▶ What you have to do
Your answer should be the lines below from the one holding "Saker att göra (56, 149)" through the one holding "For every named target in this 412×1183", copied exactly and with nothing else.

▶ Stored data
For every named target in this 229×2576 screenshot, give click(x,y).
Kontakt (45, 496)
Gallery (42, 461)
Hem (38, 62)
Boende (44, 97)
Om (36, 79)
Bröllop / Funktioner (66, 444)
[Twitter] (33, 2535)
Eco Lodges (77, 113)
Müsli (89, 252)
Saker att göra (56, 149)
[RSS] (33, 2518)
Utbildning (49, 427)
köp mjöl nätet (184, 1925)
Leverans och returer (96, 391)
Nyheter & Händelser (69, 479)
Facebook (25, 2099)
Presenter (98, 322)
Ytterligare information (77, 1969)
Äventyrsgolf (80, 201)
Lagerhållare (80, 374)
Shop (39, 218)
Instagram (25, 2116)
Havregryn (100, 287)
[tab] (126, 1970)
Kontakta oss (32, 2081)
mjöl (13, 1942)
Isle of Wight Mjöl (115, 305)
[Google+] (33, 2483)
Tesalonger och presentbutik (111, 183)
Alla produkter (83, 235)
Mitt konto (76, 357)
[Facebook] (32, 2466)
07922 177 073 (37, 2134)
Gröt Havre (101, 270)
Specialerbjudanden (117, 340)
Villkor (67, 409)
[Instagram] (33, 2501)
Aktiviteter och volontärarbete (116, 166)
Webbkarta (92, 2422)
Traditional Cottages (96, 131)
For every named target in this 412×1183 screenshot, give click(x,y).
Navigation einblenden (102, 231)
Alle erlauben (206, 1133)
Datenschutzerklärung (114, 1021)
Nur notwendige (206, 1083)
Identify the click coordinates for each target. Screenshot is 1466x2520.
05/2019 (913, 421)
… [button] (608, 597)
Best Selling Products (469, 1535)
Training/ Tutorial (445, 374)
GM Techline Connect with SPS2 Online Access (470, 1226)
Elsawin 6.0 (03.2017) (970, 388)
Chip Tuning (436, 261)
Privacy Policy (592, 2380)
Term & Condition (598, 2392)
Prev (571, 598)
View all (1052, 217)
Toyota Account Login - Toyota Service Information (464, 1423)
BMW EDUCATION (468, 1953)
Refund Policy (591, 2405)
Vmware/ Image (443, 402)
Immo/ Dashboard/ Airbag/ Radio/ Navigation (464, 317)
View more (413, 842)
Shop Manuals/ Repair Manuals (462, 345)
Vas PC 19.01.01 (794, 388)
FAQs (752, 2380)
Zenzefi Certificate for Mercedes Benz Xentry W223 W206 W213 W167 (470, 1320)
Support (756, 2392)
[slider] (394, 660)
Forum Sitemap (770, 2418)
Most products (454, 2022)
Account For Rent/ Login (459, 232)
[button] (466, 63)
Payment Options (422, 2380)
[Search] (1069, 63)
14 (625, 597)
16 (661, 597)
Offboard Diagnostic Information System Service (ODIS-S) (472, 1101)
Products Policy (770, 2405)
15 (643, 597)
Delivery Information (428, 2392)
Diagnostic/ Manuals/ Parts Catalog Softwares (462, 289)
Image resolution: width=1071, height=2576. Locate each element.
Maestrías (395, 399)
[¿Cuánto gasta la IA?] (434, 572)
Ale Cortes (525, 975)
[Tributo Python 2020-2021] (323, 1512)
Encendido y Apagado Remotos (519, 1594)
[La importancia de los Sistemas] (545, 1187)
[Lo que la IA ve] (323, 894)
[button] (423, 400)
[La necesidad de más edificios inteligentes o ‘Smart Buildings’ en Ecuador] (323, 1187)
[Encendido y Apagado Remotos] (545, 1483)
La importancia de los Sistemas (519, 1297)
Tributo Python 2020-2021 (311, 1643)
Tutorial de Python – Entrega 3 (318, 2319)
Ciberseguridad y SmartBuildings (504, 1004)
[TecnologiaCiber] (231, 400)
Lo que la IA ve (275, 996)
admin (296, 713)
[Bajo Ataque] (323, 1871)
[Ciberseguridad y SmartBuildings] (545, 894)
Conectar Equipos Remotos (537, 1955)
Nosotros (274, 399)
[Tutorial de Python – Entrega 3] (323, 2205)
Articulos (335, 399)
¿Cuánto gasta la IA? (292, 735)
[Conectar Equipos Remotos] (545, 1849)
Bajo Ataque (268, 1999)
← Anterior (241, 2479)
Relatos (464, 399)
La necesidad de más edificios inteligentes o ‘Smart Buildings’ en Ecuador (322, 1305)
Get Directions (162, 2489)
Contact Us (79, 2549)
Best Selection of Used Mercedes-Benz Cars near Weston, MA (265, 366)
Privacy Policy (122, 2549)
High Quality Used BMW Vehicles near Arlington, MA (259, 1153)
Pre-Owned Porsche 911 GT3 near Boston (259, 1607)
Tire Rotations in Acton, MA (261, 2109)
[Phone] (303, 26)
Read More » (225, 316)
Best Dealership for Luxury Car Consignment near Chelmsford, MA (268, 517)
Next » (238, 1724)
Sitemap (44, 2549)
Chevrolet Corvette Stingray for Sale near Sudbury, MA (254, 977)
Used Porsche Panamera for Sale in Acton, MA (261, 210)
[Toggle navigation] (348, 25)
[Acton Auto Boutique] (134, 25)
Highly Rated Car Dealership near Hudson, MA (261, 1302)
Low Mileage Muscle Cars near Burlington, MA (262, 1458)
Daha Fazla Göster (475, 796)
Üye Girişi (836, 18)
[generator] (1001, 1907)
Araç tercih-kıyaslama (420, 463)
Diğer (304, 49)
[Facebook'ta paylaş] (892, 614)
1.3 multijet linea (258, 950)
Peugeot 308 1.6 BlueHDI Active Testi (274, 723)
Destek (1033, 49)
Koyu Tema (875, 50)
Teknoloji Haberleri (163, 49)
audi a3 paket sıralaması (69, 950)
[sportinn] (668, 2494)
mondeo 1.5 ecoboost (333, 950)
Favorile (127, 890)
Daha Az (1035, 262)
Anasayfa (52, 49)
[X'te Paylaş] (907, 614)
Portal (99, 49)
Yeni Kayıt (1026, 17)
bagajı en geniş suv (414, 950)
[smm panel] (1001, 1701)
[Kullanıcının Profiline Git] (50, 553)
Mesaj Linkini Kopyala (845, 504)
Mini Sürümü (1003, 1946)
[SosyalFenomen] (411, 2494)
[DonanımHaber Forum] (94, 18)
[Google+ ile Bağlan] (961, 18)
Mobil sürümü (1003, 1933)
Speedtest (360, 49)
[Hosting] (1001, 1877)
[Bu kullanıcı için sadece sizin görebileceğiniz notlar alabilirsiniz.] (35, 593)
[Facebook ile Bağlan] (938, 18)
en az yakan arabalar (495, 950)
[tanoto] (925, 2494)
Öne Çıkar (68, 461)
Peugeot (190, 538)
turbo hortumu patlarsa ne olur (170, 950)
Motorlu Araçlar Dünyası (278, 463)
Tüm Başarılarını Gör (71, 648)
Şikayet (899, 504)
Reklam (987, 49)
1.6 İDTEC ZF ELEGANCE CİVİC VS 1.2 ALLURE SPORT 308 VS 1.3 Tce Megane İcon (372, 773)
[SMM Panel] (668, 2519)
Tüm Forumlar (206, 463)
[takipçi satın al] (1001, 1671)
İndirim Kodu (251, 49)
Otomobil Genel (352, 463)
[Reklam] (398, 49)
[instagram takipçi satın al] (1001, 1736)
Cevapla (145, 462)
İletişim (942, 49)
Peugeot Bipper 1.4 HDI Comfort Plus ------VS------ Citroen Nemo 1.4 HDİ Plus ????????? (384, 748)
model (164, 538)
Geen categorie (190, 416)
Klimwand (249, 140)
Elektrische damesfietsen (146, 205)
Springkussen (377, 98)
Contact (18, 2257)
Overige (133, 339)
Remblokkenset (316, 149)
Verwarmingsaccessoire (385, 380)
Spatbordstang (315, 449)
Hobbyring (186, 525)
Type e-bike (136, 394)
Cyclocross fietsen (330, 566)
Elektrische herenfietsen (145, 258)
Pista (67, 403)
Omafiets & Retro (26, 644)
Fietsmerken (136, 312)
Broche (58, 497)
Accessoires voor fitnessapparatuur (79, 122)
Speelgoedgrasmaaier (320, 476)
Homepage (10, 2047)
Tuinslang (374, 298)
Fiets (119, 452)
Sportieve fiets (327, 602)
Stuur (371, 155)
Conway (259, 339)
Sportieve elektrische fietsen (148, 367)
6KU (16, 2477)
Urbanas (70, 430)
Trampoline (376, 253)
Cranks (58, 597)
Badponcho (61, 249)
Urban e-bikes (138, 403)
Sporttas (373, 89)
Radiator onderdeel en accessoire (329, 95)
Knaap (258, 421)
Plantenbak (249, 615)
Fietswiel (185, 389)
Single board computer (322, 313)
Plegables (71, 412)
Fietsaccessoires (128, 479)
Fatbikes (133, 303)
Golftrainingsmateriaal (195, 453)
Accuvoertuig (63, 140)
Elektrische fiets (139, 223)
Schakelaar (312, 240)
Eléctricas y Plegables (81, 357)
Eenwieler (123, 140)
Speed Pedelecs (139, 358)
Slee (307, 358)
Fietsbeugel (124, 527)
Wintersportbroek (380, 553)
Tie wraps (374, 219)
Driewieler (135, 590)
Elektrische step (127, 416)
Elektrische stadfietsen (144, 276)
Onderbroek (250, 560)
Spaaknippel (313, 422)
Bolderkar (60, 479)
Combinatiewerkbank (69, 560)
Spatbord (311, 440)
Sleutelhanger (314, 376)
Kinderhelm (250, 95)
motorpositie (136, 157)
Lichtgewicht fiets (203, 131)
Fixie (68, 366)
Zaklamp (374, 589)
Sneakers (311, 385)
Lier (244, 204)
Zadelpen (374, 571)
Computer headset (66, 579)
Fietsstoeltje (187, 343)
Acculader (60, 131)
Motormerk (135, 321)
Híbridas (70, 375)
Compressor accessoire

▶ Solved problem
Saker att göra (56, 149)
[RSS] (33, 2518)
Utbildning (49, 427)
köp mjöl nätet (184, 1925)
Leverans och returer (96, 391)
Nyheter & Händelser (69, 479)
Facebook (25, 2099)
Presenter (98, 322)
Ytterligare information (77, 1969)
Äventyrsgolf (80, 201)
Lagerhållare (80, 374)
Shop (39, 218)
Instagram (25, 2116)
Havregryn (100, 287)
[tab] (126, 1970)
Kontakta oss (32, 2081)
mjöl (13, 1942)
Isle of Wight Mjöl (115, 305)
[Google+] (33, 2483)
Tesalonger och presentbutik (111, 183)
Alla produkter (83, 235)
Mitt konto (76, 357)
[Facebook] (32, 2466)
07922 177 073 (37, 2134)
Gröt Havre (101, 270)
Specialerbjudanden (117, 340)
Villkor (67, 409)
[Instagram] (33, 2501)
Aktiviteter och volontärarbete (116, 166)
Webbkarta (92, 2422)
Traditional Cottages (96, 131)
For every named target in this 412×1183 screenshot, give click(x,y).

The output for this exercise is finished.